Periodically
my daughter, Laura Krumwiede Scott will share intimate writings of her journey
and recovery from kidney cancer. Today Laura is six years cancer-free, and is a
preschool teacher who loves being Ainsley’s momma. This writing appeared in the
Purdue University Cancer Website.
The Dreaded “C”
My story
begins my senior year at Purdue in 2007. Everything was going well; I was on
schedule to graduate in December. Around Halloween I got what I thought was a cold.
Just your normal symptoms, a cough coupled with aches and a low-grade fever.

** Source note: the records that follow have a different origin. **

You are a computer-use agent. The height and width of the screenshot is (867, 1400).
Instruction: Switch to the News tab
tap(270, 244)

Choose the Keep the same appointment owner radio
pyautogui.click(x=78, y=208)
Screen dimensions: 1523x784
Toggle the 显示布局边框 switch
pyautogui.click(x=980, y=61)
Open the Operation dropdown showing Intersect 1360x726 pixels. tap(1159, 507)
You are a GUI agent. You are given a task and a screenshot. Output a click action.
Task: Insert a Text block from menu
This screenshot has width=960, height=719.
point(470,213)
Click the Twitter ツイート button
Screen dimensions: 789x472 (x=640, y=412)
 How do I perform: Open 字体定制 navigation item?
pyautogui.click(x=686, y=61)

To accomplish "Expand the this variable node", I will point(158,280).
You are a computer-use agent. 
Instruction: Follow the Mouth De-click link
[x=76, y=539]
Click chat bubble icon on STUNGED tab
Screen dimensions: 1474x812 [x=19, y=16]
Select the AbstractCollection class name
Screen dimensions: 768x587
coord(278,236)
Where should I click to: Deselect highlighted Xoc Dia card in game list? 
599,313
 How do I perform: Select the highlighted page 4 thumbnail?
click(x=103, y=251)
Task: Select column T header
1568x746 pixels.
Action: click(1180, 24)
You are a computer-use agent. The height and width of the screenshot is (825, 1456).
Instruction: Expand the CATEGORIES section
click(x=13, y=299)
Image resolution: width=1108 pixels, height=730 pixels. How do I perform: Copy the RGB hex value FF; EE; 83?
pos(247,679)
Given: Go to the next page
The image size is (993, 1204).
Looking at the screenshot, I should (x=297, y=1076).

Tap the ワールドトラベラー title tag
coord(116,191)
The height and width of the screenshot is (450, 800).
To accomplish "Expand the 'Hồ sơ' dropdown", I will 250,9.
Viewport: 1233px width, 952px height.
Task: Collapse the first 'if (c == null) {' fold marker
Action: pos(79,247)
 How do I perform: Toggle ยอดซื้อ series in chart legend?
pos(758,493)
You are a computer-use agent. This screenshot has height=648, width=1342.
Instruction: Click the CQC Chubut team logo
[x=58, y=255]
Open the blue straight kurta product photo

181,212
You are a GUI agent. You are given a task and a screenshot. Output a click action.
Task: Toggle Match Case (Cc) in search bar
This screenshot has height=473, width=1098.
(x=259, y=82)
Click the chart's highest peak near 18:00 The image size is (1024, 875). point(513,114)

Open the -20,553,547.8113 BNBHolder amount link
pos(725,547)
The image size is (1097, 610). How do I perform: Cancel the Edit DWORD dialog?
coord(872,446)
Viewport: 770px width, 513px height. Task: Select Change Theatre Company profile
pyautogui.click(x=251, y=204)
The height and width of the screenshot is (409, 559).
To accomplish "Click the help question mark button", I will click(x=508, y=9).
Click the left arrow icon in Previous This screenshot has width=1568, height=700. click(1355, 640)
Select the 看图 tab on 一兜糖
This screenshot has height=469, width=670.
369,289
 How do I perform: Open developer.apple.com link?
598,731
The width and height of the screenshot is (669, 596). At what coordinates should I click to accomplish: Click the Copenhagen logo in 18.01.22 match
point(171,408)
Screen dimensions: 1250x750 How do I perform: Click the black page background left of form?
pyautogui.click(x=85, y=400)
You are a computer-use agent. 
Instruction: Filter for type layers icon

But I couldn’t shake it. Days became weeks and I still felt bad. “It’s the
stress,” I told myself. I figured all the late hours studying and heavy course
load were finally catching up with me. Thanksgiving was nearing and I was
hoping the time off would help.
Over
Thanksgiving break I decided to see my doctor, just in case. He thought I had
bronchitis. We took a chest X-ray. By sheer luck, the X-ray was positioned low
enough that my kidneys were seen. And there, on one of my kidneys was something
that wasn’t supposed to be there. Further tests were ordered and it was
confirmed to be cancer.
Two days
after Christmas I had my left kidney removed and I’ve been cancer-free since, though
I’m still worried it will resurface somewhere else in my body.
I know I was
very lucky. My cancer was found very early and treated by traditional surgery.
But everyone isn’t as lucky. We need to find ways to detect everyone’s cancer
early, treat it more effectively and ultimately cure it. It’s only through the
work of basic research centers, like the Purdue University Center for Cancer
Research, that we’ll be able to eliminate cancer from our lives.